WORK INSTRUCTIONS: Starting with the line that contains "Where should I click to: Open the start" and going on through the end of the entries, write those lines out again with "calendar picker" replaced by "date selector" and everything else unchanged. Leave out the pictures.
>> start EXERCISE INPUT
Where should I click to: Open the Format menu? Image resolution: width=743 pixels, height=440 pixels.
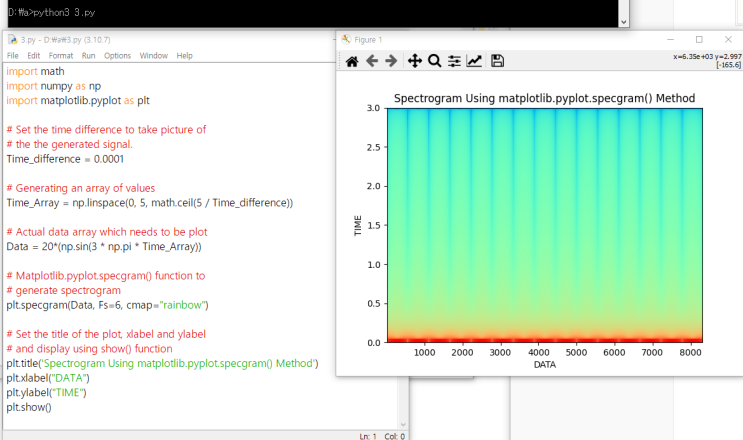(x=61, y=56)
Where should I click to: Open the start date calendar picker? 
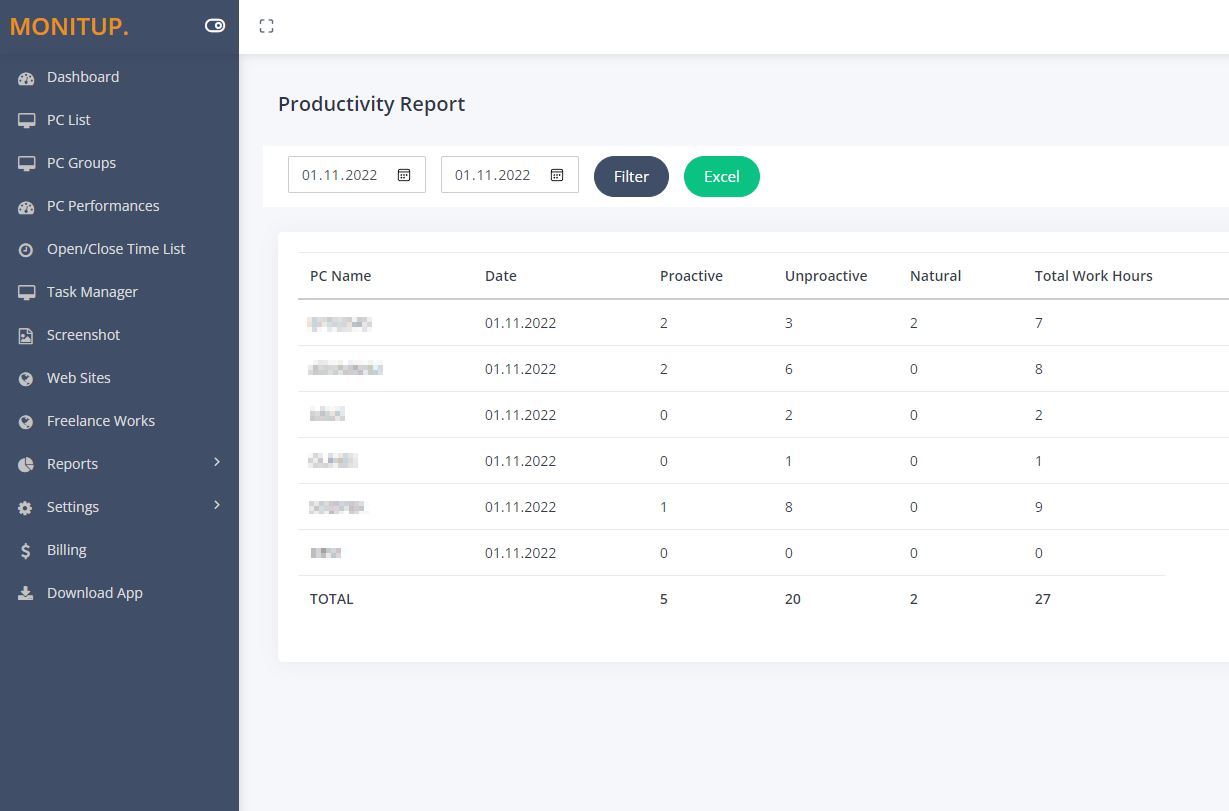[x=404, y=175]
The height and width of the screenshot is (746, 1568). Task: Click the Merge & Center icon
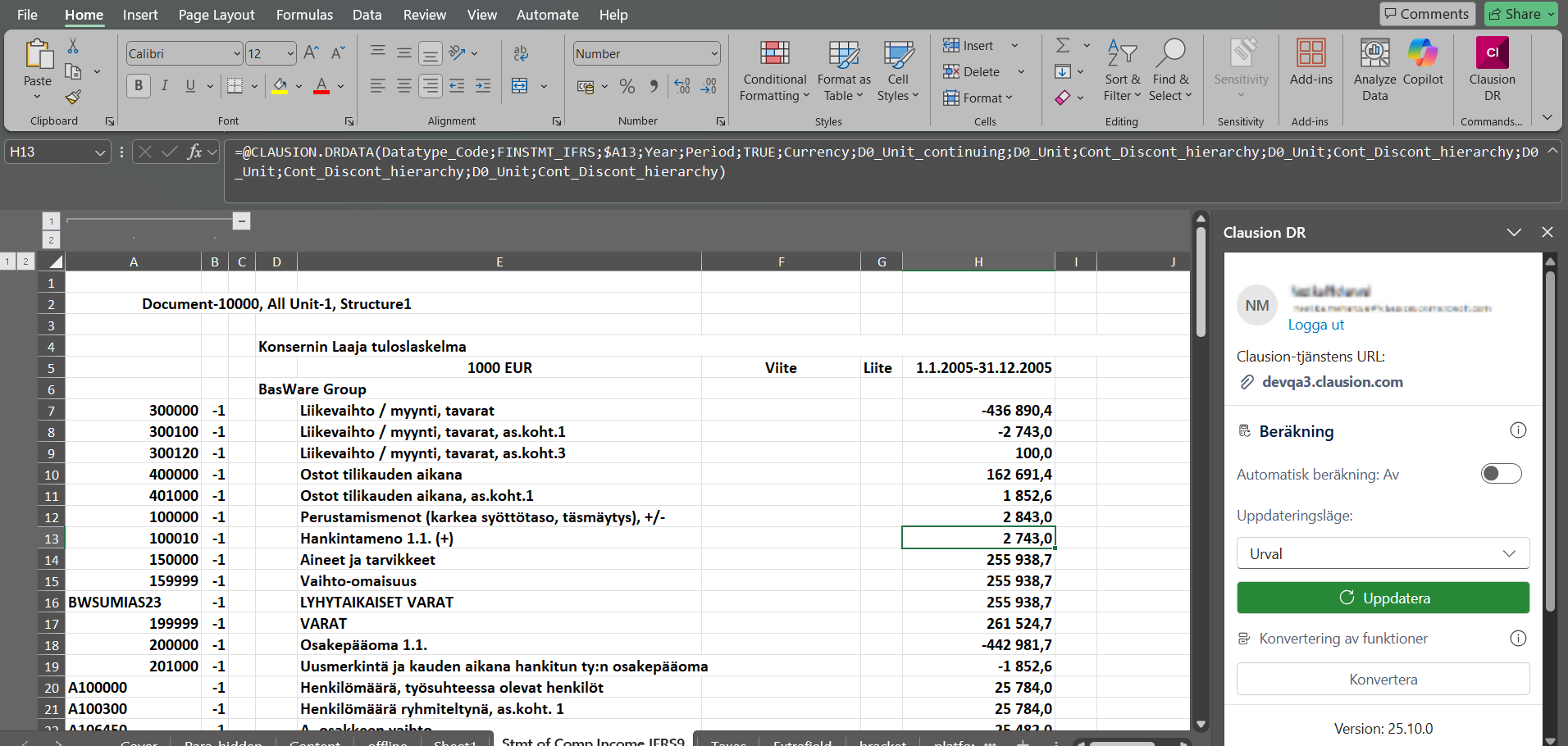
>> end EXERCISE INPUT
ANSWER TO THIS PROBLEM:
Where should I click to: Open the start date date selector? 
[x=404, y=175]
The height and width of the screenshot is (746, 1568). Task: Click the Merge & Center icon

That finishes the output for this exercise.